Instead of slowing the spread of the covid-19 virus, The United States remains the most affected country in the world with thousands of hundreds of deaths.
As the social climate has worsened and the pandemic continues to spread.
Riots driven by outrage have erupted in many cities in the USA, following the mass viewing of a video showing the brutal killing by a police officer of George Floyd, a Black American man in Minneapolis Minnesota.
These public demonstrations of rejection of injustice are happening in the midst of a general lockdown caused by the viral pandemic affecting millions across the globe.
30 million people are also now applying for unemployment benefits in the USA.
During this mayhem NASA is launching a rocket into space with a private partnership.
The indifference toward earth people and affairs could not have been illustrated more loudly.
While one part of America is saying “I can’t breathe”, another goes into luxurious experimentations in space travel.
As Bob Marley so aptly said: “…they riding on their ego trip, blasting off their spaceship, going miles from reality, no care for you, no care for me…”

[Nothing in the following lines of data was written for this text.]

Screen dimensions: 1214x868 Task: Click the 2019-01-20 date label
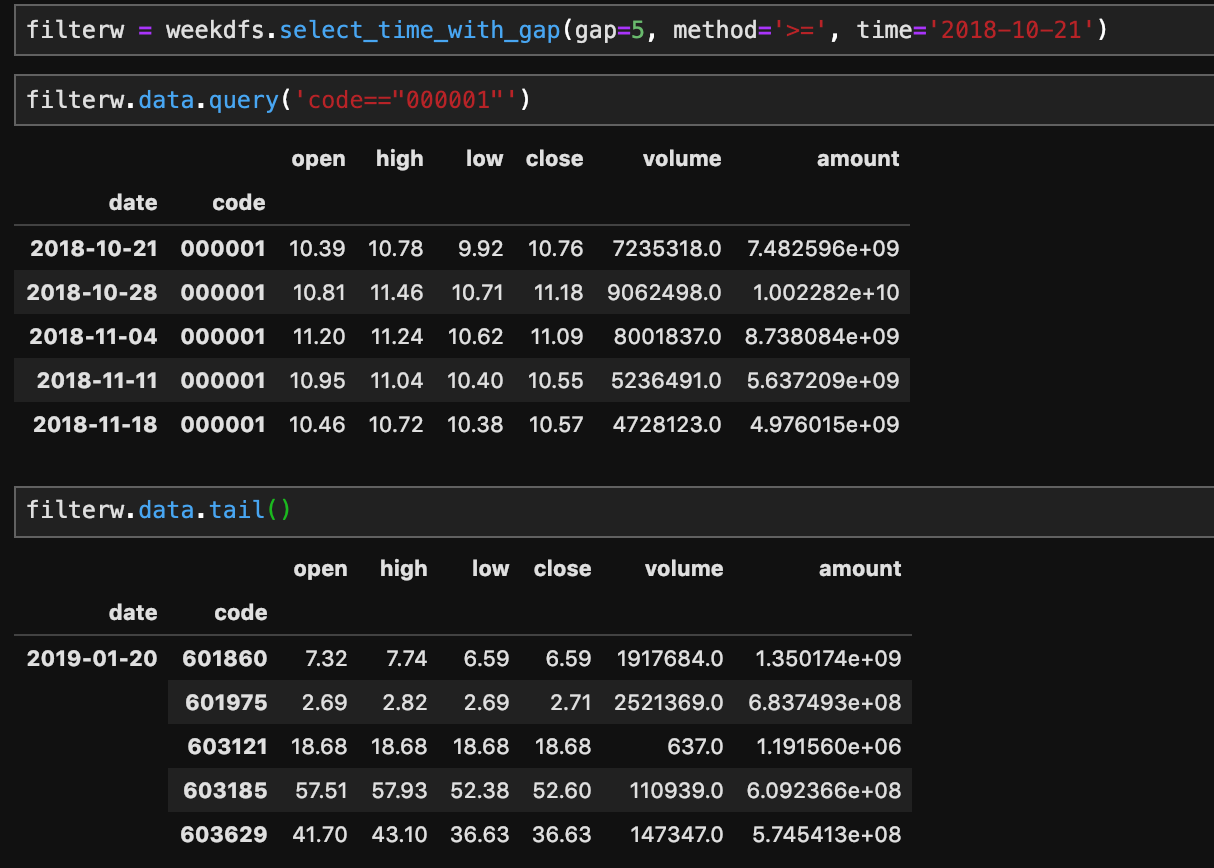92,658
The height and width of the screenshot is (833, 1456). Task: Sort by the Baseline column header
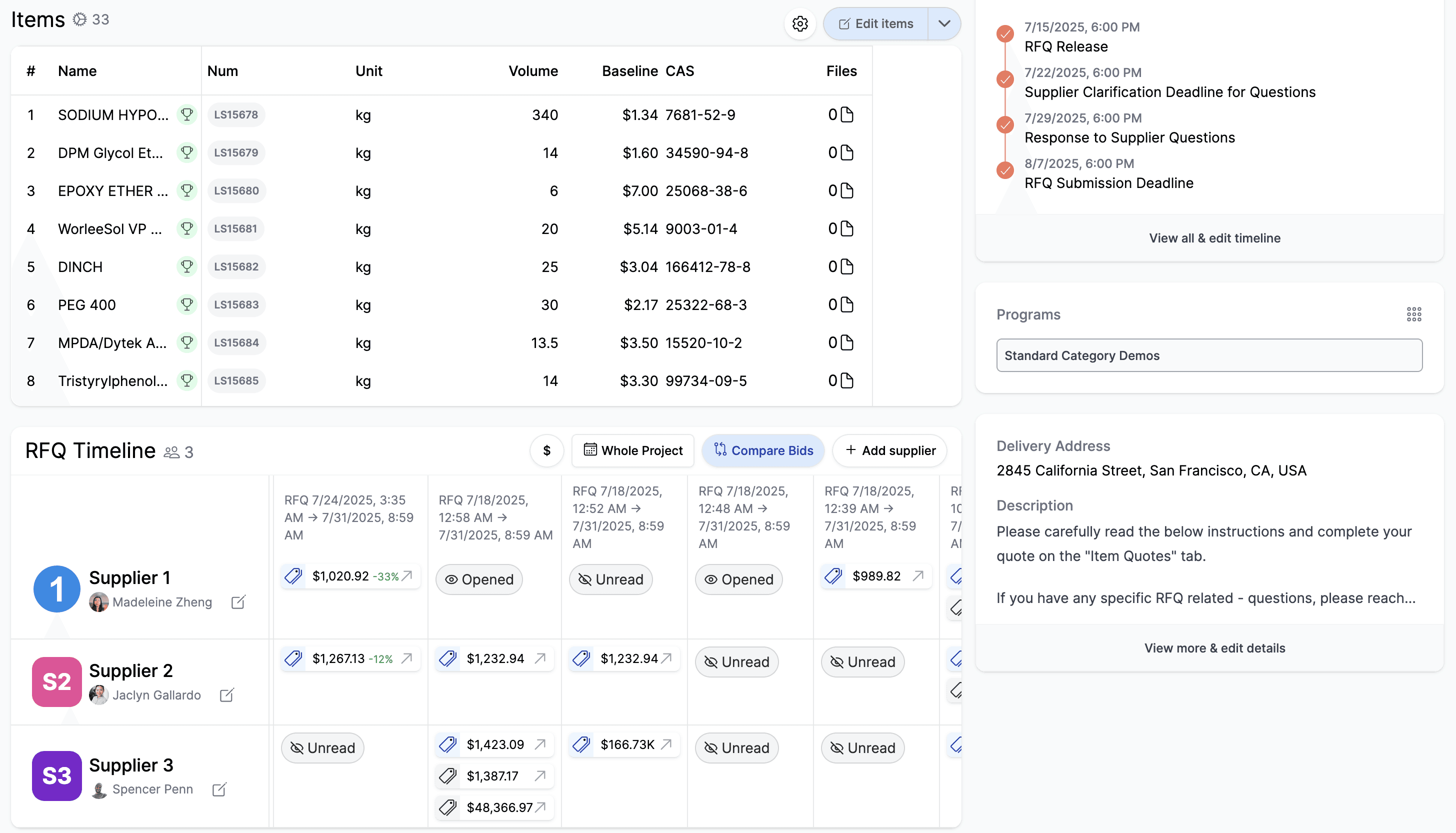point(630,71)
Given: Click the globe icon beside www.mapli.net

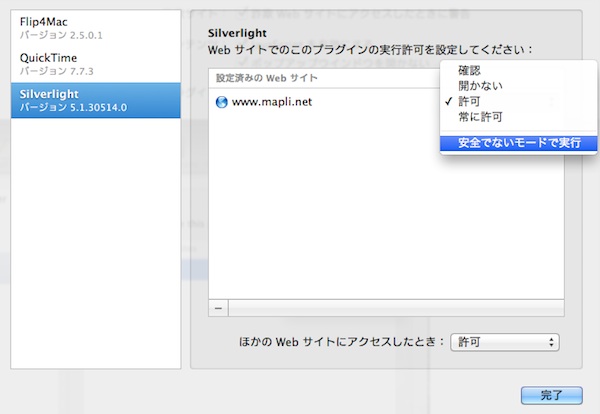Looking at the screenshot, I should 221,102.
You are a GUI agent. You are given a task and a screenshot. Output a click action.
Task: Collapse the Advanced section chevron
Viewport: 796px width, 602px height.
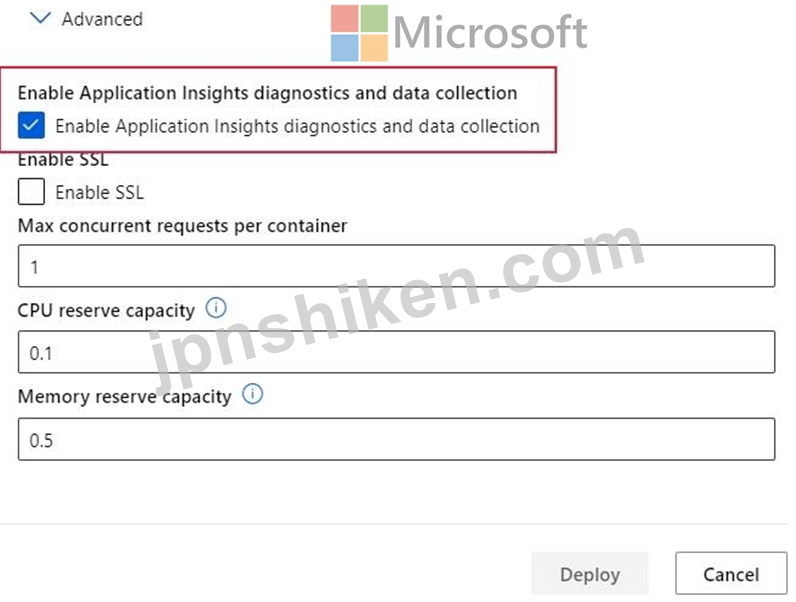click(40, 18)
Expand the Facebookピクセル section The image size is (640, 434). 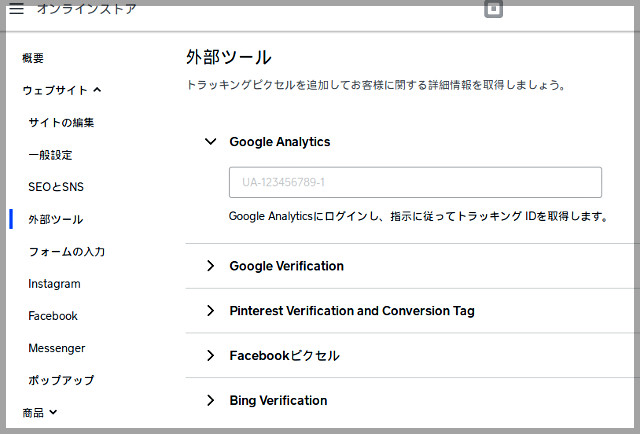(x=412, y=356)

(So much trouble in the world).
The treatment of Black people in the USA makes them live under a colonial regime type of governance. They are witnessing exactly the same ostracism as their African relatives in their interactions with the West. It must be said, and well understood, that the destiny of Africans on both sides of the Atlantic is irremediably bound as one.
When the Western countries want to get tough on Africa, Black Americans will be among the first to feel it. Because these Western powers consider them as Africans, and will not change that consideration. The first act of violence committed against blacks in America was the denial and covering of their African identity. This first act of erasure allows for real physical violence to occur, and mostly to justify it.
Someone who does not have a direct cultural link to their history is the product and the typical recipient of violent colonial treatment.
The history of African-Americans has been deliberately distorted to enable their tormentors to oppress them. The absence of reference to Africa is the measure by which we will know if this treatment shall continue or stop. Not enough people are making this necessary and redemptive link.
Those who do, already understand that nothing will change for Blacks in America, as long as Africa is not at the center of concerns and solutions for the development of their community. In America Black is not a color, it is a social category.
That reduction is only made possible when Africa is taken out of the picture.